■ YOUR OBJECTIVE
Return every line from the records below in which the word "momondo" is found.

■ SUPPLIED MATERIAL

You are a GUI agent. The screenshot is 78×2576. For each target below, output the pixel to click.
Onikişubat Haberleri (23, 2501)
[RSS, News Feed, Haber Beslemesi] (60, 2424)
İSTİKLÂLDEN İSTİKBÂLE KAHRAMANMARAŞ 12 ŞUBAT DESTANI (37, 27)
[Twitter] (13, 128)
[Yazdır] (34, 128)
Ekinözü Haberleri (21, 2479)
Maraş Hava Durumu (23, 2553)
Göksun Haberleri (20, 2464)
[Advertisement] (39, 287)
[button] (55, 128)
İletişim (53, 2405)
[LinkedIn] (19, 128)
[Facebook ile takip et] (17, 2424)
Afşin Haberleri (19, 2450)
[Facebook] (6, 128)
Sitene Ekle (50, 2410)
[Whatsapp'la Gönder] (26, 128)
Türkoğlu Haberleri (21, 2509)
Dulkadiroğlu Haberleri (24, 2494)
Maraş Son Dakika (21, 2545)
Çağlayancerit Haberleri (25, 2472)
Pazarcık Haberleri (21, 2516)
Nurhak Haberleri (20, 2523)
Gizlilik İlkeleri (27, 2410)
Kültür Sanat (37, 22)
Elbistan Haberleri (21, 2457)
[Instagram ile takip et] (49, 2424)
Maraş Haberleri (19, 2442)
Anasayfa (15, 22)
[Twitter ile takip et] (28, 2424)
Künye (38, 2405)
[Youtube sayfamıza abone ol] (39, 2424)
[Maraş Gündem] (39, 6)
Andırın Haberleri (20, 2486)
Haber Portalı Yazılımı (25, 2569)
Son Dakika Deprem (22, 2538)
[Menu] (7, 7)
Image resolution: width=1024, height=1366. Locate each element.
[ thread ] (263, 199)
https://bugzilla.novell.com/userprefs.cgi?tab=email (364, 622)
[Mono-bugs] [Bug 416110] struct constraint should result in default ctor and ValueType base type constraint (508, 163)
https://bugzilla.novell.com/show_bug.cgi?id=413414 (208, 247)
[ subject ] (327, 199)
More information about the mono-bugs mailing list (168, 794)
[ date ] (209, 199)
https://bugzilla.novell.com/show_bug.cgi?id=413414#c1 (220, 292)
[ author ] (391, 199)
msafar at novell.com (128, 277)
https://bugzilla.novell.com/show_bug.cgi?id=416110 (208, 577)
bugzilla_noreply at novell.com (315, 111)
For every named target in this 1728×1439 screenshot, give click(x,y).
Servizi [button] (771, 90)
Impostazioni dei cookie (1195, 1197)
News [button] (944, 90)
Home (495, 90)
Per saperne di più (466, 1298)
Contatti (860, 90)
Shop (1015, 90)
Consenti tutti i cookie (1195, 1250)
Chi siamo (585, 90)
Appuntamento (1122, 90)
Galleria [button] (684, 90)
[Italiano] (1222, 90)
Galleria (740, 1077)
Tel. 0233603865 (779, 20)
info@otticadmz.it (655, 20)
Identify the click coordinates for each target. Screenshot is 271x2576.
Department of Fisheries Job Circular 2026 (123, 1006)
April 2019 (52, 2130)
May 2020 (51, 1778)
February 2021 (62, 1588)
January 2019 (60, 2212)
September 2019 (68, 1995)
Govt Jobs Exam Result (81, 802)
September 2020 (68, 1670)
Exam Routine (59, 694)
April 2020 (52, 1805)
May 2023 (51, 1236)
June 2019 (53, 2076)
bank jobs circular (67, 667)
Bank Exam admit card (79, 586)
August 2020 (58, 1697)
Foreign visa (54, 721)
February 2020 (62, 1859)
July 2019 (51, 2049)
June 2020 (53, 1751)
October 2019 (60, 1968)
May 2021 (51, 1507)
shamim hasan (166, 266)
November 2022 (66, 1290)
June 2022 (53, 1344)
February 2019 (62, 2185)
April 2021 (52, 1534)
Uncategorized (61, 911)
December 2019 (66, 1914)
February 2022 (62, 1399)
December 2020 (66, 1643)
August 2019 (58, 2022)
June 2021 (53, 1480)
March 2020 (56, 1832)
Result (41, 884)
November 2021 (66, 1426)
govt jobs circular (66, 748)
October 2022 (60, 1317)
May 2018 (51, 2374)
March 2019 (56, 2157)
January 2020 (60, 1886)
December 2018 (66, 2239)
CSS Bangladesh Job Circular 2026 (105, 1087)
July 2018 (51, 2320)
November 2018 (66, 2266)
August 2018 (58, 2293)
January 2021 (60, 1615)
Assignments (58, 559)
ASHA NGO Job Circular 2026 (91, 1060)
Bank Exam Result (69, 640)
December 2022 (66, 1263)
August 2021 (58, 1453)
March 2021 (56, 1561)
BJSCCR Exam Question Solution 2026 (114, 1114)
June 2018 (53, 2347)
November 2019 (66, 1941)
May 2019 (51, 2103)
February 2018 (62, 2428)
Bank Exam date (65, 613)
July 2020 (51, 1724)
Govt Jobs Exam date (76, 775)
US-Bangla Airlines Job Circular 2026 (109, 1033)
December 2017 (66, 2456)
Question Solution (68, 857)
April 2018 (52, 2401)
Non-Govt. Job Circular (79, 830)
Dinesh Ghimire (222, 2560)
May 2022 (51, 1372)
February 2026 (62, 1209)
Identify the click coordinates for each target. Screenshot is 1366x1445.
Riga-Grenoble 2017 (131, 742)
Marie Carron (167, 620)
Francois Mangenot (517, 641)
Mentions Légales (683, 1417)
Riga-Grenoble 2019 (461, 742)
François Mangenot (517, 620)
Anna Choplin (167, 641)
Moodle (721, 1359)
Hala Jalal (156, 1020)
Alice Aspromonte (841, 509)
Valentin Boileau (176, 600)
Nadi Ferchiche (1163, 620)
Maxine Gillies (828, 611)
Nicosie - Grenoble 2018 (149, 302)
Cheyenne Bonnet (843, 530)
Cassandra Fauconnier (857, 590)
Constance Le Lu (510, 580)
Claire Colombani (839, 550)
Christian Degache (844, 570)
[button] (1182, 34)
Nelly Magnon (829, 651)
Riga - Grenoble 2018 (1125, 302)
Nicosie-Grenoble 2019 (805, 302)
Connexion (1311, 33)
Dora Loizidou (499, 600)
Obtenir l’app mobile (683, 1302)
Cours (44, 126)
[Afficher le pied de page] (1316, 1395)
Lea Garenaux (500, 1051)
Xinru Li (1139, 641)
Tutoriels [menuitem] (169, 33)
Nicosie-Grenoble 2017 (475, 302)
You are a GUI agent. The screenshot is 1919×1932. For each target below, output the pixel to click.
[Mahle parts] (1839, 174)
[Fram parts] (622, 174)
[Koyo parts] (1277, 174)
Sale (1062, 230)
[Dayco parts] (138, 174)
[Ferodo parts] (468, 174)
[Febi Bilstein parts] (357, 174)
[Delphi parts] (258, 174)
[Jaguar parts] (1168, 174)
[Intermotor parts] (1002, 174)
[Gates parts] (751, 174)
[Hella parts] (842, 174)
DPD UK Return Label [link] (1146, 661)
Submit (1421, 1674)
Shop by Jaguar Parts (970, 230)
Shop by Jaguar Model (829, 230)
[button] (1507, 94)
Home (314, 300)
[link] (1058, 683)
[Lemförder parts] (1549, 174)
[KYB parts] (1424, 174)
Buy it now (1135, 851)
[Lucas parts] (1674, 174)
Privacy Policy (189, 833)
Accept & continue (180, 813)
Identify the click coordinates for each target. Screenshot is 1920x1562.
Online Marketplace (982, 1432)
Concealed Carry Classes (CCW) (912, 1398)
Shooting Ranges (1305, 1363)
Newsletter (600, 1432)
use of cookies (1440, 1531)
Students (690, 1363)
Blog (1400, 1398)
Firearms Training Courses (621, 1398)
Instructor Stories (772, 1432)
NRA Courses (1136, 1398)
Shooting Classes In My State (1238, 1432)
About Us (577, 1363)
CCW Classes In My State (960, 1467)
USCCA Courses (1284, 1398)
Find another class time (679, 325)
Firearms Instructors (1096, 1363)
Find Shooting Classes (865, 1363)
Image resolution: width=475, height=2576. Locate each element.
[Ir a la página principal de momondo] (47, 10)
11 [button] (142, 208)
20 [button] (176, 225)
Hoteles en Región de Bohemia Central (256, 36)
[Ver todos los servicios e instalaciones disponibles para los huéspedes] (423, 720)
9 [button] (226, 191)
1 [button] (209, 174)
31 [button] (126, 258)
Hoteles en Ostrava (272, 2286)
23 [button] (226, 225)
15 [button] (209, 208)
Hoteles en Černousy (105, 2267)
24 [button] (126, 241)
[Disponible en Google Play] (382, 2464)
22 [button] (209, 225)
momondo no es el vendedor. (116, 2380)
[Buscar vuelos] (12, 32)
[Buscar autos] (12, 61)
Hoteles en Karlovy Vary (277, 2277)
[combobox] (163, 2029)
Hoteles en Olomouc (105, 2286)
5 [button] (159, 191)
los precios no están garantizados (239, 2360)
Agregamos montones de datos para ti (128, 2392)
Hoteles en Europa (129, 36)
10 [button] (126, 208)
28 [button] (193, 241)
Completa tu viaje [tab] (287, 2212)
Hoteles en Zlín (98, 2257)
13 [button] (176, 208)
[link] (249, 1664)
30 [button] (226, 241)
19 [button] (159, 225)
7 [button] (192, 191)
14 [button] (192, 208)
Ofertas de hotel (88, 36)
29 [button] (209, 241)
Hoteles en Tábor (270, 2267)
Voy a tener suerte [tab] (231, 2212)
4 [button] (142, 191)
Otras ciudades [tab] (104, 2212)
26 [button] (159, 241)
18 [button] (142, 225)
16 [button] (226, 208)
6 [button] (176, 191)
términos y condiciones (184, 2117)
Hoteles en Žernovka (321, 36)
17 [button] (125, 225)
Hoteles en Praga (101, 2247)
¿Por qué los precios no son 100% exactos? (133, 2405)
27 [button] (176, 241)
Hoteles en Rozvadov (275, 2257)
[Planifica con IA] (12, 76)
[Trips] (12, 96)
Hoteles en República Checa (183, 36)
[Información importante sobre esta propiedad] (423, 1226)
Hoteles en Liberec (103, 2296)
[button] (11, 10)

■ ANSWER TO THE PROBLEM
[Ir a la página principal de momondo] (47, 10)
momondo no es el vendedor. (116, 2380)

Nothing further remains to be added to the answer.